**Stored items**
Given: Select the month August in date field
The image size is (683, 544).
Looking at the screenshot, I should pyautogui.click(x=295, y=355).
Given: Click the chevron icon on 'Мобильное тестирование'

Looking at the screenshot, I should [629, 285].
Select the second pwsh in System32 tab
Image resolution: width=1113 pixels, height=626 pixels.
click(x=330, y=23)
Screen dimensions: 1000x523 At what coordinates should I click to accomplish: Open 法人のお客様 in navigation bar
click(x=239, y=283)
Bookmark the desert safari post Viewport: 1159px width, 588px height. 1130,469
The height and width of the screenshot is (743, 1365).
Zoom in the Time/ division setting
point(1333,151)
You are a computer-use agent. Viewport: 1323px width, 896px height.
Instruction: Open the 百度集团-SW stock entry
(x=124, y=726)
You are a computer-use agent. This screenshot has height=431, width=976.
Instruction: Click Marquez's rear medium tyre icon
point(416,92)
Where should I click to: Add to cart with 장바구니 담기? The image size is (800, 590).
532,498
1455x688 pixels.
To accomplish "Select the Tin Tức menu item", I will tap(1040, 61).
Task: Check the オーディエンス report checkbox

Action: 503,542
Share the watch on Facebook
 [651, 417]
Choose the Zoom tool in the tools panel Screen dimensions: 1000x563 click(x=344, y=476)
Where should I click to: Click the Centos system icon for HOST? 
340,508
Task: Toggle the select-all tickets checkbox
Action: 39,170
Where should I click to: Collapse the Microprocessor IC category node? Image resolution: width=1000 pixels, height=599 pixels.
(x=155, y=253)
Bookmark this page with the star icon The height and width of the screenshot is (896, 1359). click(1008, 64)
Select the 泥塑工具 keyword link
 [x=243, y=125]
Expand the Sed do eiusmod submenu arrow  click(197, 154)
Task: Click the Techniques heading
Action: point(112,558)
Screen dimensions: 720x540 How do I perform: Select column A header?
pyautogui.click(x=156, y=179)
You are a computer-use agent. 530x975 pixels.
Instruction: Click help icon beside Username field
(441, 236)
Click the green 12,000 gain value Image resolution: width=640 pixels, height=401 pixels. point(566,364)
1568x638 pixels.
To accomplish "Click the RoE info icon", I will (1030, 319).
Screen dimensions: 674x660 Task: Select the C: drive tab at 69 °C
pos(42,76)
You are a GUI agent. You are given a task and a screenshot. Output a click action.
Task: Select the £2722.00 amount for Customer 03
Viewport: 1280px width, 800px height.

**Work order**
Print, exactly as they appear above, the lines running from the one with "Bookmark this page" through the final line.

**Solved exercise**
Bookmark this page with the star icon The height and width of the screenshot is (896, 1359). click(1008, 64)
Select the 泥塑工具 keyword link
 [x=243, y=125]
Expand the Sed do eiusmod submenu arrow  click(197, 154)
Task: Click the Techniques heading
Action: point(112,558)
Screen dimensions: 720x540 How do I perform: Select column A header?
pyautogui.click(x=156, y=179)
You are a computer-use agent. 530x975 pixels.
Instruction: Click help icon beside Username field
(441, 236)
Click the green 12,000 gain value Image resolution: width=640 pixels, height=401 pixels. point(566,364)
1568x638 pixels.
To accomplish "Click the RoE info icon", I will (1030, 319).
Screen dimensions: 674x660 Task: Select the C: drive tab at 69 °C
pos(42,76)
You are a GUI agent. You are given a task and a screenshot. Output a click action.
Task: Select the £2722.00 amount for Customer 03
Viewport: 1280px width, 800px height.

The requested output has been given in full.